## Document text
Russian Capital Controls and Macho Interest Rates Policy

Unsurprisingly, since the Crimea crisis erupted, capital flight from Russia has increased and may reach around $70BN over Q1 of this year.

Bartosz Pawlowski from BNP Paribas is quoted by the Telegraph:
It is shocking, markets have been extremely complacent, fooling themselves that Russia is invulnerable because it has almost half a trillion in foreign reserves. But reserves can become almost irrelevant in this sort of crisis.
There is now a risk of capital controls being implemented, as per Lars Christensen from Danske Bank:
Capital controls are a serious risk, and should not be discounted. Whatever now happens, there has been permanent damage to the Russian economy because investors are not going to forget this lightly.” 
Given that markets are driven by greed, fear and raw emotion, the very fact that capital controls have been flagged as a risk will now be the catalyst for ever larger movements of capital out of Russia. Thus the prediction will become a self fulfilling prophecy.

## Available data

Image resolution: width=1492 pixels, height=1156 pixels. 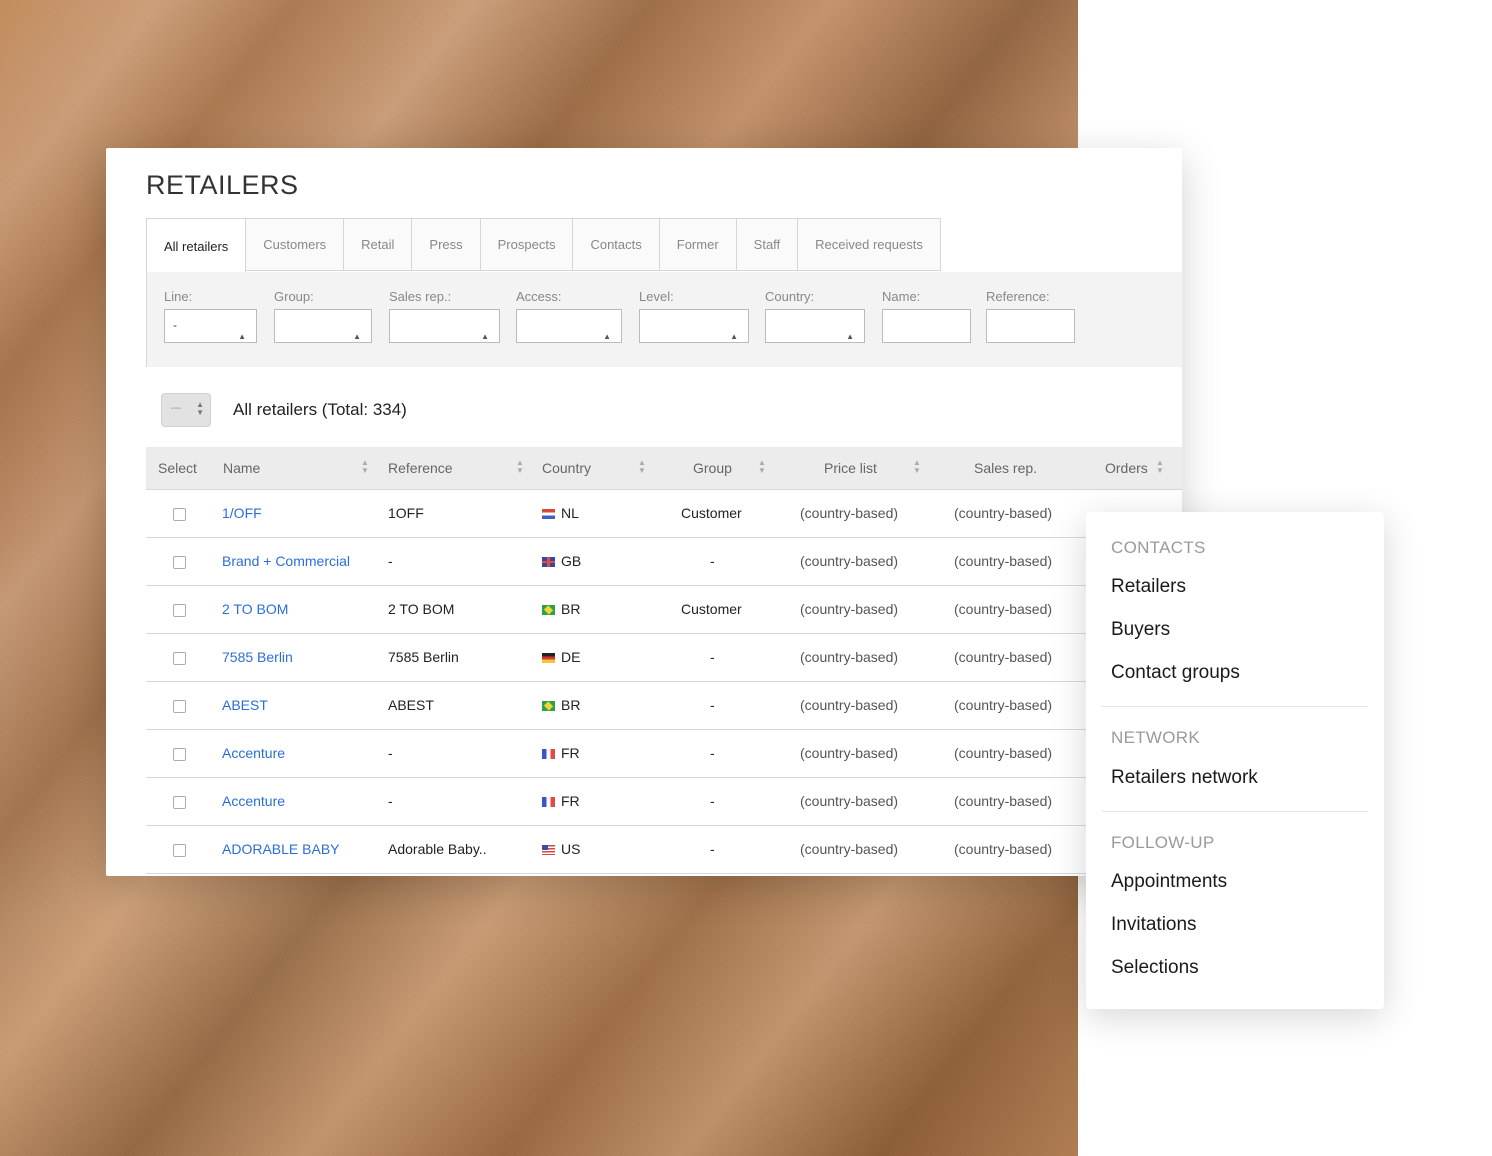 I want to click on reference-cell: Adorable Baby.., so click(x=438, y=849).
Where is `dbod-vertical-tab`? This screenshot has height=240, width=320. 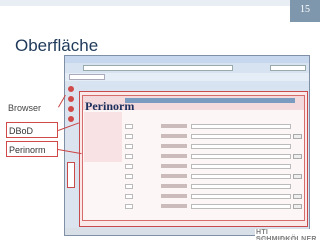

## Task details
Answer these from the text on Russian capital controls:
(a) What amount might capital flight from Russia reach over Q1?
(b) Which bank is Lars Christensen with?
(c) What three things are markets said to be driven by?

## The answer
(a) Around $70BN.
(b) Danske Bank.
(c) Greed, fear and raw emotion.